# [WORK TO DO]
Count the lines in the material below that contain the word "screenshot", matching case exactly, and give only the number.

# [ITEMS]
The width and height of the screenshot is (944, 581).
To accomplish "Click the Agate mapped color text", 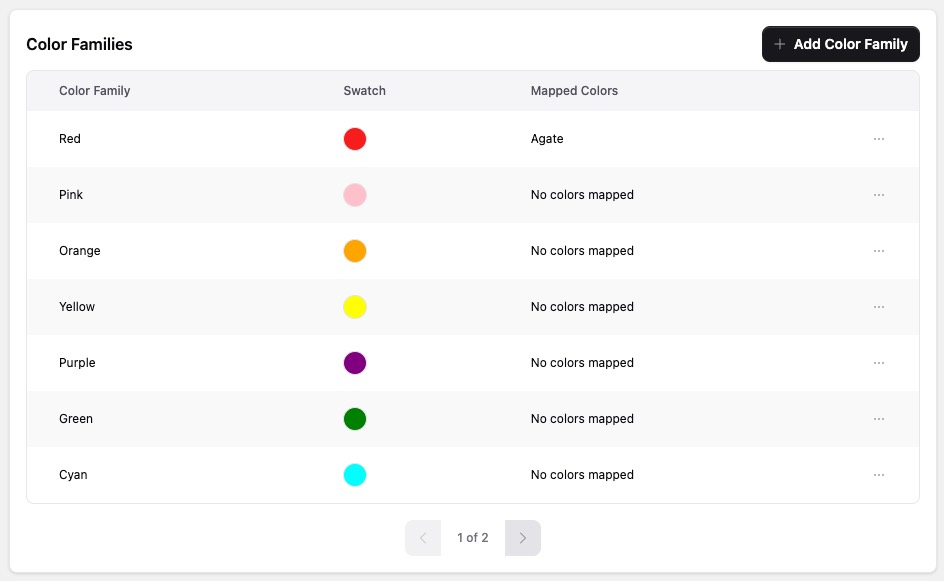I will 547,139.
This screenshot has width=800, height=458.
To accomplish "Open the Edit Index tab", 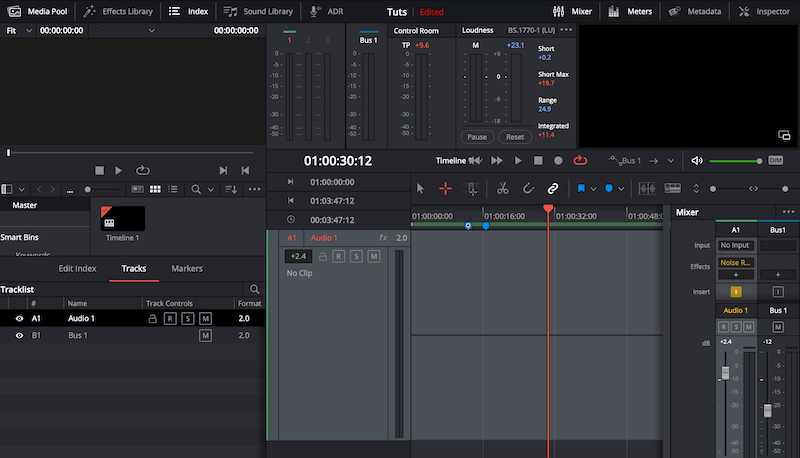I will 77,268.
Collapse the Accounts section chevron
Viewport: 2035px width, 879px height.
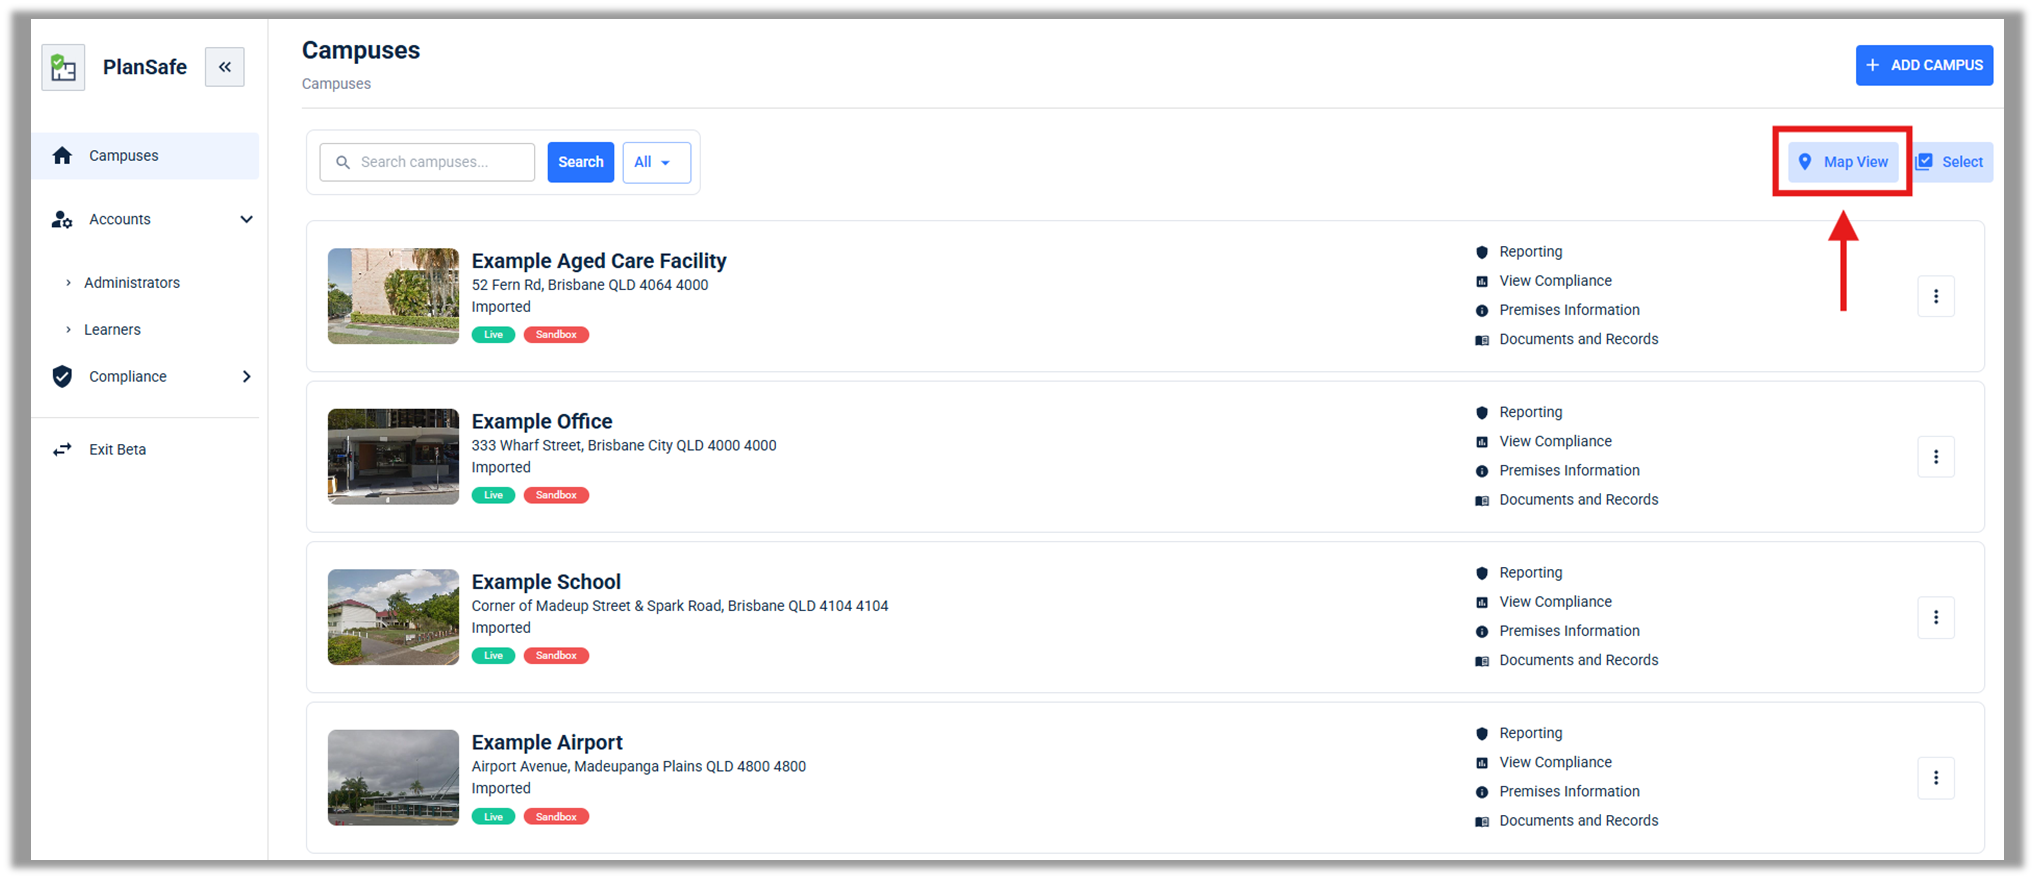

# [EXERCISE SOLUTION]
2